|The right of Sandy Anthony to be identified as the author of the text of this work has been asserted by her in accordance with the Copyright, Designs and Patents Act 1988.
Thirty-year-old Mr P had suffered from facial and palmar hyperhidrosis and blushing since he was 14. Over the years, he had tried various over-the-counter remedies and a period of psychotherapy with no success. Although he had learned to live with his condition to some extent, he found it socially inhibiting and believed that it was preventing him from progressing in his career as an accountant.
Having researched hyperhidrosis on the internet, Mr P was attracted to the potentially permanent solution offered by a sympathectomy and asked his GP to refer him to a suitably trained surgeon.

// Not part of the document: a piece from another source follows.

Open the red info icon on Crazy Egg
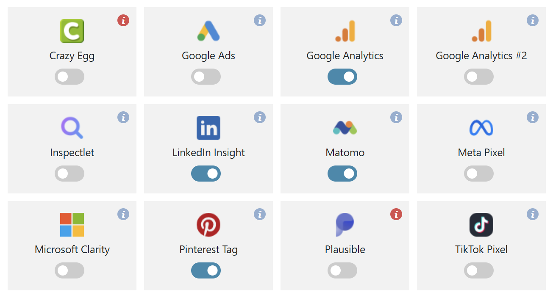 123,20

Three weeks later he saw Mr R, a consultant surgeon, at his clinic and requested an endoscopic transthoracic sympathectomy, telling Mr R that he had conducted detailed research on the internet and therefore had a good understanding of what the surgery entailed. Although Mr P had clearly done his research and had already concluded that surgery was his best option, Mr R nevertheless explained the operation and its risks and benefits to him in detail, emphasising the well-known side effect of compensatory sweating.

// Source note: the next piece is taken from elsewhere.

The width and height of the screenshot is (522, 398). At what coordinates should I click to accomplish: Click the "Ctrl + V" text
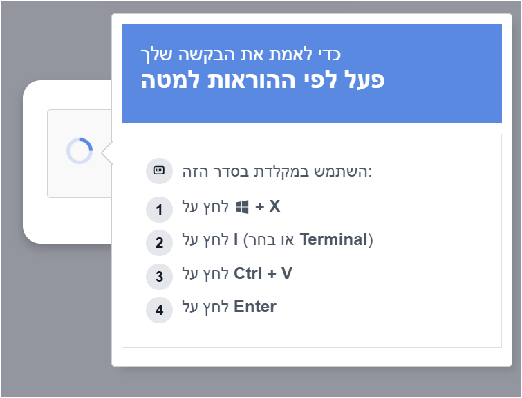(263, 273)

After discussing the implications, Mr P was still intent on undergoing the surgery, indicating that he considered compensatory sweating an acceptable risk outweighed by the benefits of the operation. Mr R therefore agreed to perform the surgery, but gave Mr P a patient information leaflet to take home with him, asking him to read it and telephone him if he had any further questions.
Mr P was admitted as a day patient a month later for the surgery. Mr R performed endoscopic transthoracic sympathectomies on both sides at T2. The operation was uneventful and Mr P was discharged home later the same day.

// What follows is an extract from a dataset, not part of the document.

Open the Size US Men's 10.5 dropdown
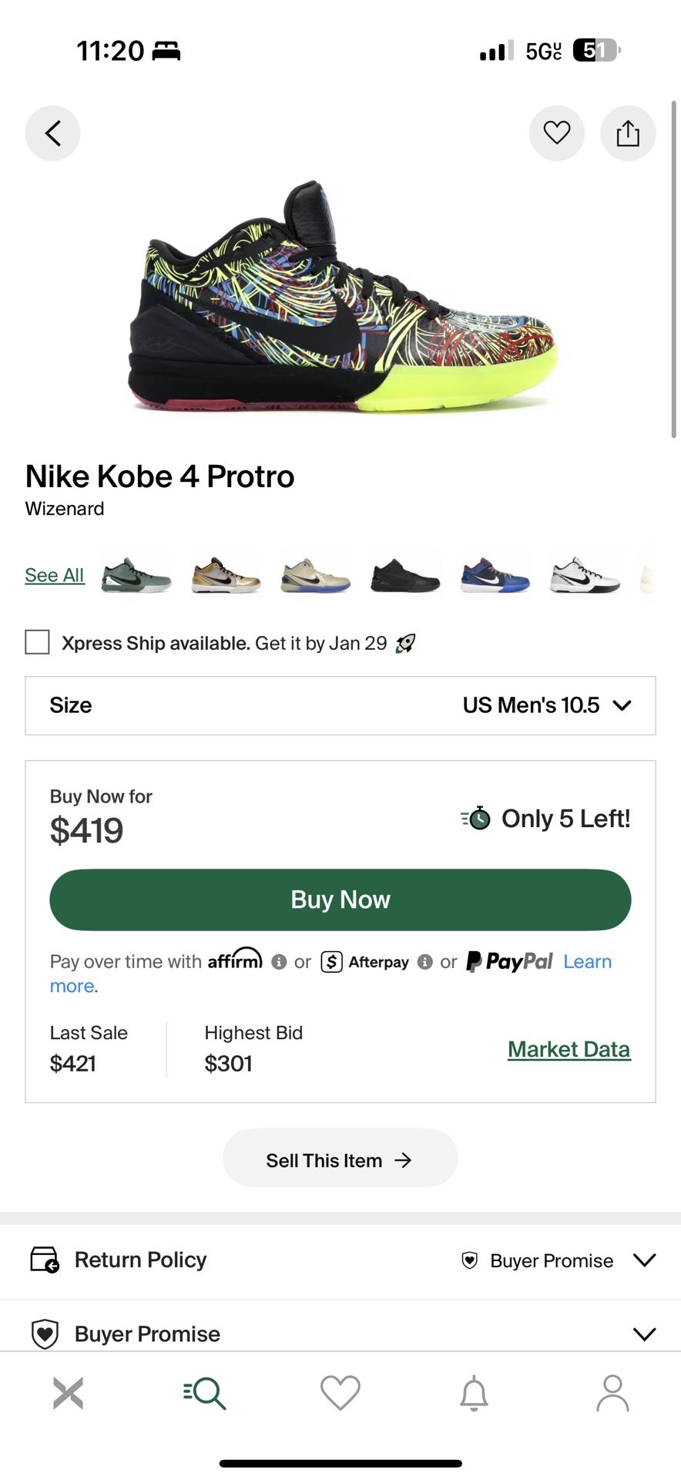The width and height of the screenshot is (681, 1480). pos(341,705)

The operation had the desired effect of eliminating Mr P’s problems with blushing and his facial and palmar hyperhidrosis, but it did result in compensatory sweating on his trunk and thighs. Unfortunately, this failed to resolve itself and increased in severity over the next 18 months, to the point where Mr P had to change his clothes several times a day. This was extremely distressing to Mr P. He deeply regretted having the operation and became profoundly depressed, unable to work and socially withdrawn.
Two years later, Mr R received a letter from Mr P’s solicitors requesting a copy of Mr P’s medical records. He alerted MPS to the possibility that a claim would be made against him and sent copies of the records to the solicitors and MPS. Fortunately, Mr R had documented the substance of Mr P’s pre-operative consultation in the medical records and, furthermore, had followed up the consultation with a letter to Mr P (with a copy to his GP), in which he reiterated the risks and benefits of the operation.
In our opinion, Mr R was in a strong position to defend an allegation of negligence on the basis of failure to secure adequate consent for the operation. Mr P’s solicitors evidently agreed with our assessment as no further action was taken.
- The “well-informed patient” is a common phenomenon in countries with widespread access to the internet. Although these patients may claim that they’ve thoroughly researched their treatment options and thought it all through, their doctors should still ensure that patients are given all the necessary information to make a properly informed choice.
- Doctors might also consider familiarising themselves with sources that are available.
- Patients requesting specific surgical procedures often have unreasonably high expectations about outcomes. They may be so focused on the perceived benefits of the surgery that they don’t give due regard to the risks.